Hochbetrieb herrschte auf der Schulanlage Gländ II in Gerlafingen. Die Feuerwehr beider Gerlafingen, der Zivilschutz Wasseramt West sowie die Kantonspolizei, die Sanitäter der Solothurner Spitäler AG und das Technical Rescue Team Zuchwil erwarteten die Besucher, um ihnen einen Einblick in den Bevölkerungsschutz zu geben. Trotz des Regens kamen am Samstag viele Interessierte, um die Rettungskräfte im Einsatz zu sehen.

Zuerst wurde eine Evakuationsübung auf dem Schulgelände durchgeführt. Simuliert wurde ein Brand im Schulhaus mit teilweise verletzten Personen, die durch den Brand im Gebäude eingeschlossen waren. Die Junioren des FC Gerlafingen übernahmen die Rollen der Brandopfer, einige von ihnen wurden sogar vom Samariterverein Derendingen mit künstlichen Brandverletzungen versehen. Feuerwehrkommandant Sascha Egger erklärte: «Die vom Brand eingeschlossenen Personen werden mit Leitern über die Fassade des Gebäudes gerettet.» Auch die Aufgaben von Polizei, Sanitäter und dem Zivilschutz wurden in die Übung miteinbezogen und erläutert. Anschliessend hatten die Besucher die Möglichkeit, sich bei den anwesenden Rettungsorganisationen zu informieren und Fragen zu stellen.

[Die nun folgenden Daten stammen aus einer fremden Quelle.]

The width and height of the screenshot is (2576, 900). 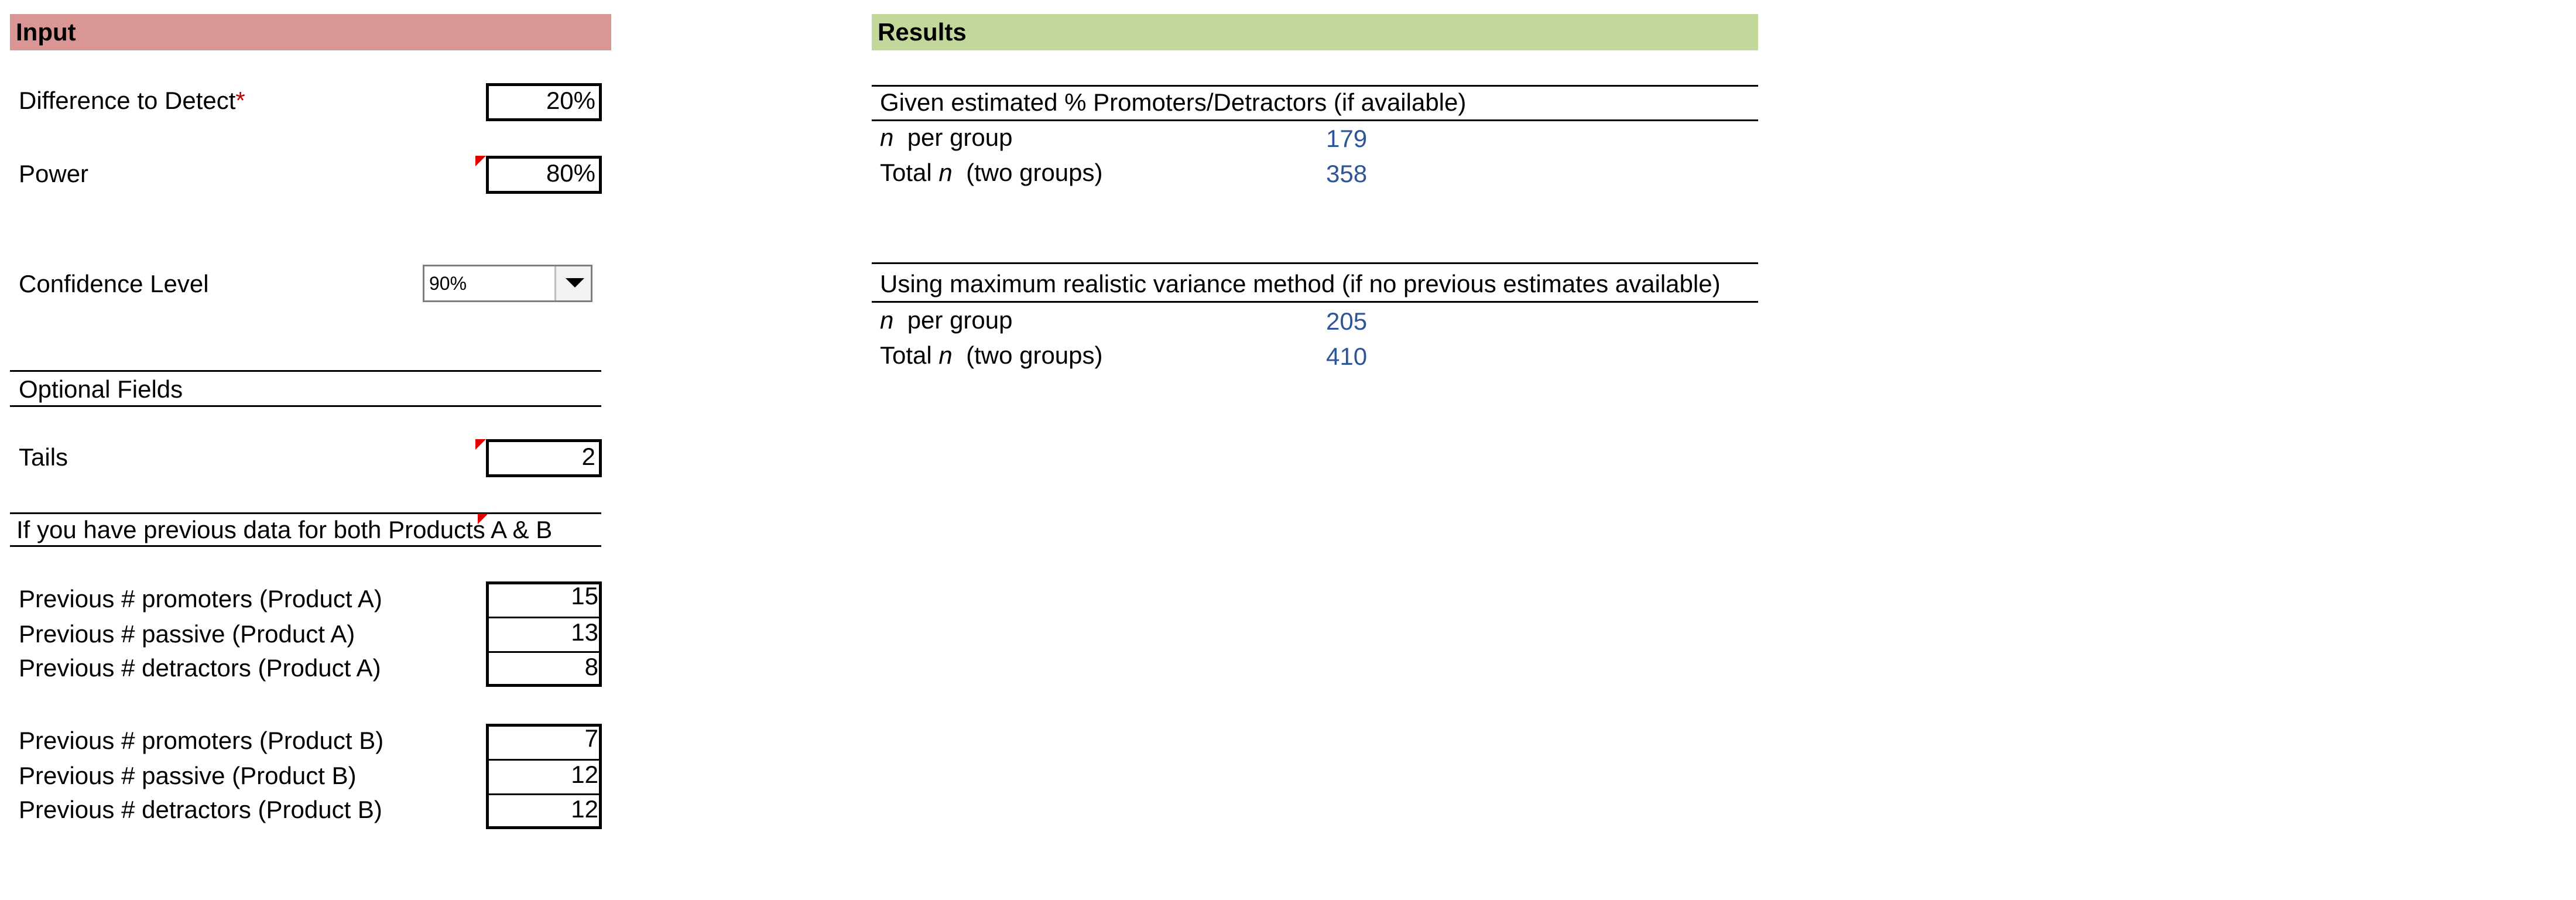 What do you see at coordinates (188, 776) in the screenshot?
I see `prev-passive-b-label: Previous # passive (Product B)` at bounding box center [188, 776].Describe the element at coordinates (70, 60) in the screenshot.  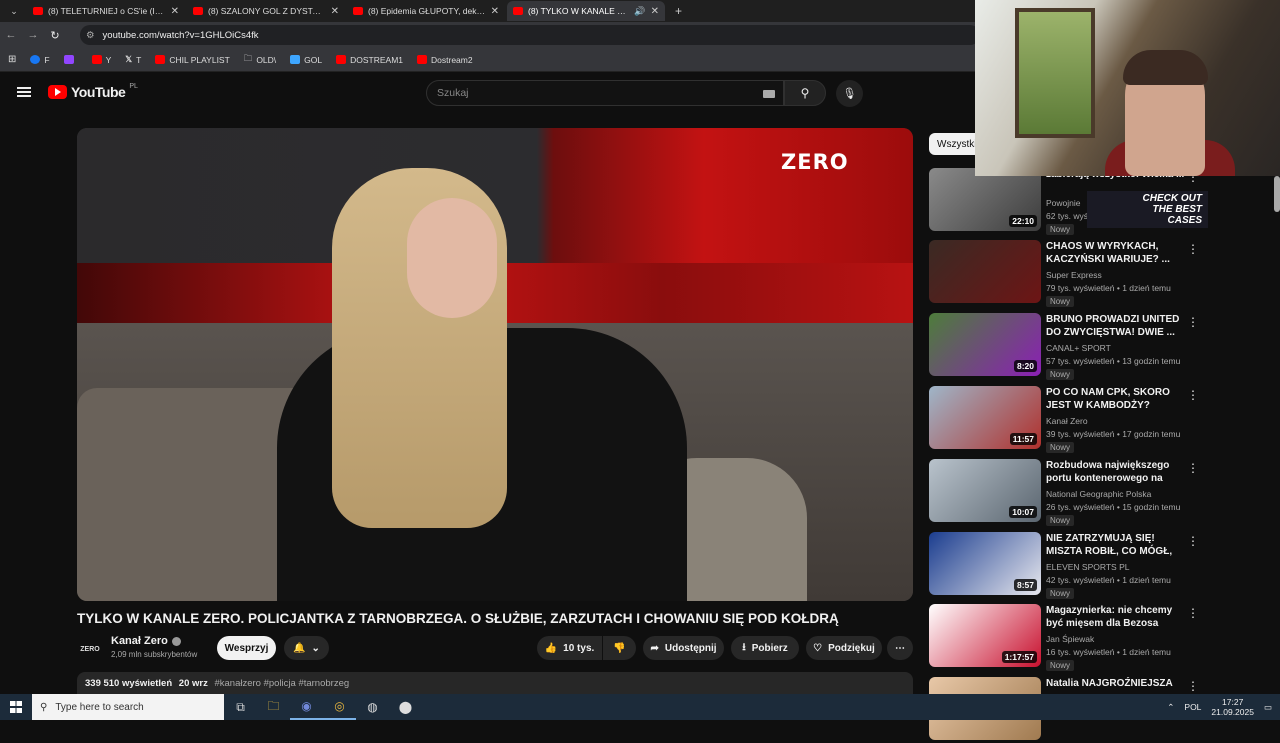
I see `bookmark-twitch` at that location.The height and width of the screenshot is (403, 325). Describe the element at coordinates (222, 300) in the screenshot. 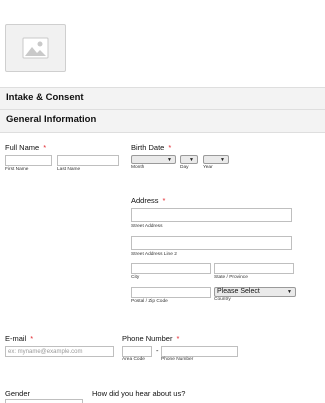

I see `country-sublabel: Country` at that location.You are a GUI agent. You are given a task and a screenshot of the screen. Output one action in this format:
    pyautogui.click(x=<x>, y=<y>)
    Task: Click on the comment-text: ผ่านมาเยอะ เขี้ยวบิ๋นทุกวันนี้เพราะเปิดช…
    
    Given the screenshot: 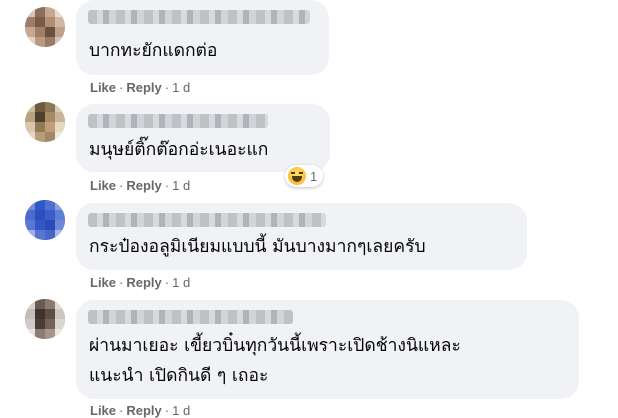 What is the action you would take?
    pyautogui.click(x=275, y=346)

Der Anlass symbolisierte auch das Ende einer langjährigen Zusammenarbeit zwischen der Feuerwehr beider Gerlafingen und dem Zivilschutz Wasseramt West. Dieser wird ab dem 1. Januar 2019 in die neue Organisation Aare Süd überführt. «Für uns als Feuerwehr geht eine lange Partnerschaft zu Ende», erklärt Egger. Man werde sehen, wie die sich die Zusammenarbeit mit der grösseren Organisation Aare Süd entwickle. «Es wird dadurch sicher unpersönlicher, als es bis anhin war. Die vergangenen gemeinsam bestrittenen Grosseinsätze haben uns natürlich zusammengeschweisst.» Das findet auch Urs Schüpbach, Kommandant des Zivilschutzes Wasseramt West, er fügt an: «Es wird sich zeigen, wie die Zusammenarbeit in Zukunft vonstattengeht.»